Anyway, if the "car crazy culture" bit were true, parking enforcement would be as manic and dangerous in Los Angeles or Santa Barbara as it is here. But it’s not. It’s a fact that our city does some very aggressive parking enforcement and consequently demands a lot from its meter maids/tax collectors. Anecdotal example #1: I’ve received at least five tickets parked in my own driveway in the past year. Example #2: Last year we got a ticket while we were repairing a flat tire. The meter maid didn’t even stop to see if we were OK, he just whizzed by and took down our license plate. If we’d been murdered in a drive-by shooting in front of a fire hydrant, would the meter maid have pinned the ticket to our corpses?

San Francisco is not a car-crazy city, at any rate. We love our public transit here (one of the reasons why we moved to our neighborhood is because it’s near a BART station).
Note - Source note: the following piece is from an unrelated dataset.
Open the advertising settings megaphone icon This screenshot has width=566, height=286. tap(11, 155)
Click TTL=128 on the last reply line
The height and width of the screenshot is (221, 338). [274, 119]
As the Times piece points out, the only thing wrong with public transit in San Francisco is that there isn’t enough of it, but on the other hand, no duh, that’s the problem with public transit in every city on the globe.

I’ve always wondered how parking enforcement might change if there weren’t a profit motive in it for the city, but I suppose that’s a pointless fantasy, since parking fines represent such a gigantic chunk of the city’s annual budget. (To put it in perspective, the $40 million in parking fines plus the $33 million in parking taxes pay for about 25% of the budget of the entire SF Police Department.) I realize that the money’s gotta come from somewhere, but taking it out of the pockets of people who happen to roll to a stop in front of a red curb after getting a flat tire seems sort of wrong to me.

End of embittered municipal rant. I thank you for permitting me to indulge myself.